▶ **Exercise requirements**
Rewrite the entries below with "GUI agent" renamed to "interface agent" wherever it occurs, keeping every other word the same. Omit the pictures from your answer.

Target pointing data:
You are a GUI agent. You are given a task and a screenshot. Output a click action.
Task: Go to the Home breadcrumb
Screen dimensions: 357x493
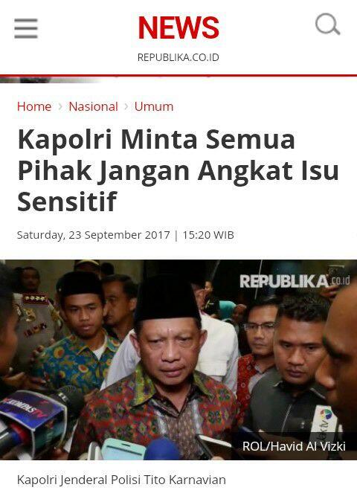(34, 106)
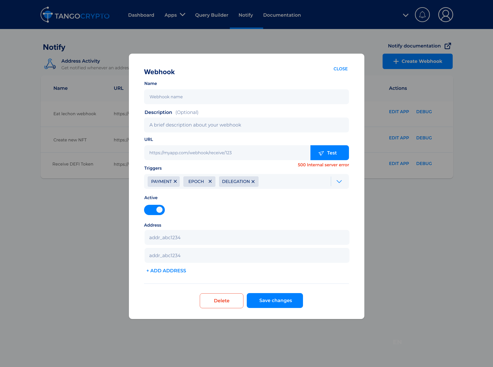Click the Webhook name input field
Viewport: 493px width, 367px height.
point(246,97)
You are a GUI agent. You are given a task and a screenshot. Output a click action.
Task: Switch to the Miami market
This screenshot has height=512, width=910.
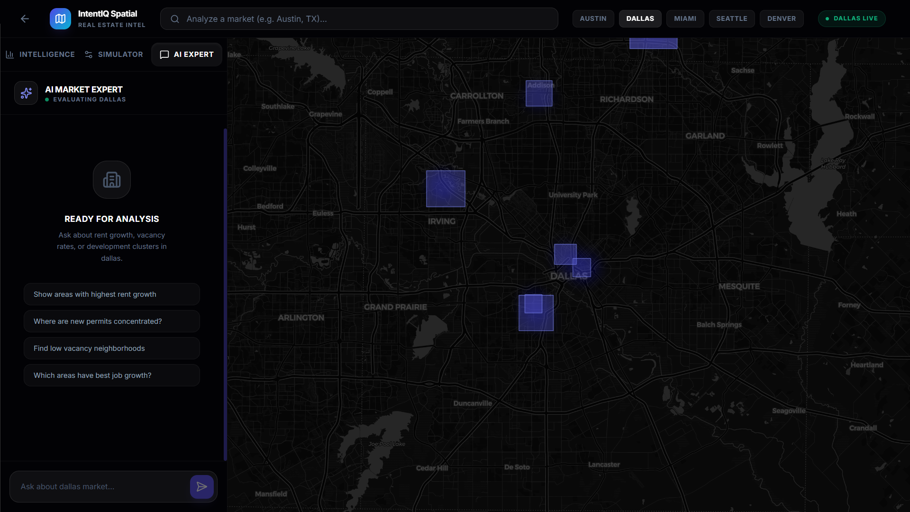coord(685,18)
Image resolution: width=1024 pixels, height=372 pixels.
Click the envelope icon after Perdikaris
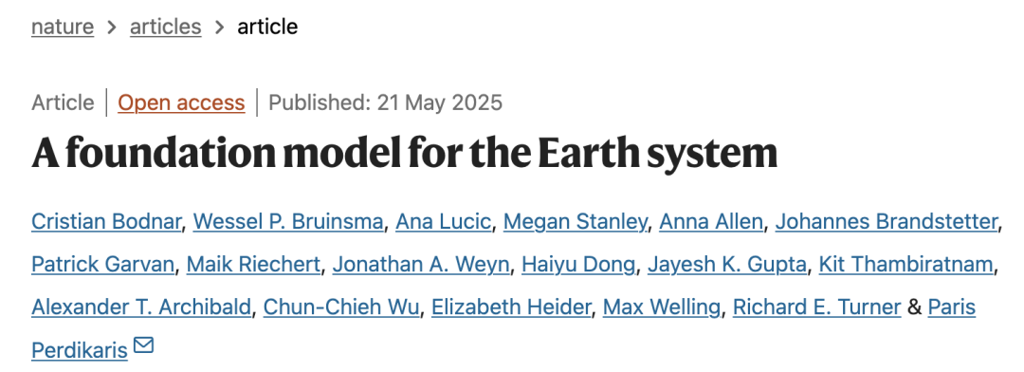pyautogui.click(x=144, y=344)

▶ **Expected output**
You are a interface agent. You are given a task and a screenshot. Output a click action.
Task: Go to the Home breadcrumb
Screen dimensions: 357x493
(34, 106)
Click the Webhook name input field
Viewport: 493px width, 367px height.
point(246,97)
You are a interface agent. You are given a task and a screenshot. Output a click action.
Task: Switch to the Miami market
This screenshot has height=512, width=910.
coord(685,18)
Image resolution: width=1024 pixels, height=372 pixels.
Click the envelope icon after Perdikaris
pyautogui.click(x=144, y=344)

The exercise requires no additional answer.